Il medesimo giorno la Banca d'Italia provvederà a versare presso la sezione di Roma della tesoreria provinciale dello Stato gli importi predetti; la sezione rilascerà per detti versamenti separate quietanze di entrata al bilancio dello Stato, con imputazione al Capo X, capitolo 5100 (unità previsionale di base 6.4.1) per l'importo relativo ai titoli sottoscritti, ed al capitolo 3240 (unità previsionale di base 6.2.6) art. 3, per quello relativo ai dietimi d'interesse dovuti dagli operatori.
Art. 8.
La Banca d'Italia trasmetterà alla Monte Titoli SPA l'elenco dei titoli di Stato emessi ed acquistati dal Ministero dell'Economia e delle Finanze in conseguenza delle operazioni di cui al presente decreto.
L'emissione e l'estinzione dei predetti titoli di Stato saranno avvalorate da apposite scritturazioni nei conti accentrati presso la citata società.
La Banca d'Italia curerà ogni adempimento occorrente per le operazioni in questione.
Art. 9.
Entro trenta giorni dalla data di regolamento delle operazioni di concambio, la Banca d'Italia comunicherà al Dipartimento del tesoro - Direzione II, l'avvenuta estinzione dei titoli mediante scritturazione nei conti accentrati e comunicherà altresì l'ammontare residuo del capitale dei prestiti oggetto delle operazioni medesime.
Art. 10.
Con apposito decreto del Direttore generale del tesoro verranno mensilmente accertati i quantitativi dei titoli emessi e dei titoli annullati a seguito delle operazioni di cui al presente decreto, i relativi prezzi di emissione e di scambio, nonchè il capitale residuo circolante.

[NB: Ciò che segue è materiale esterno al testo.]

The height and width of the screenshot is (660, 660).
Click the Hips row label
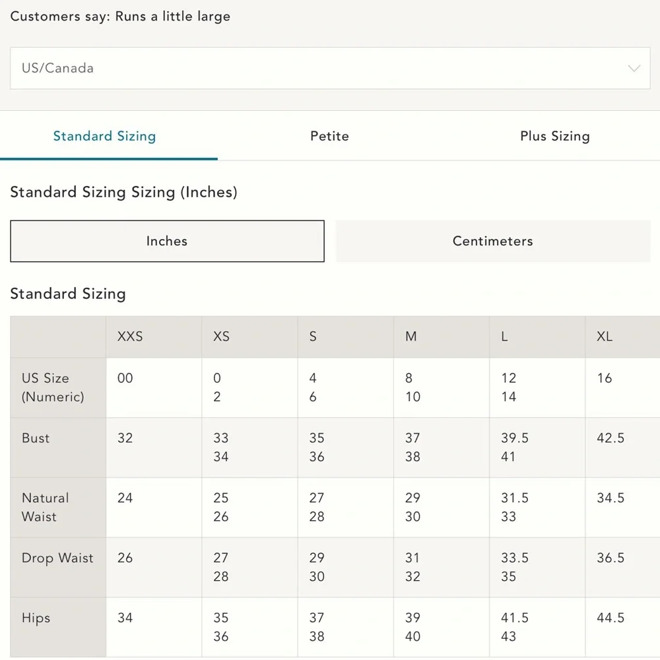tap(36, 618)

Il Dipartimento del tesoro - Direzione II, darà regolare comunicazione al Ministro dei decreti di cui al presente articolo.
Il presente decreto verrà inviato all'Ufficio centrale di bilancio presso l'ex Ministero del Tesoro, del Bilancio e della Programmazione Economica, e sarà pubblicato nella Gazzetta Ufficiale della Repubblica italiana.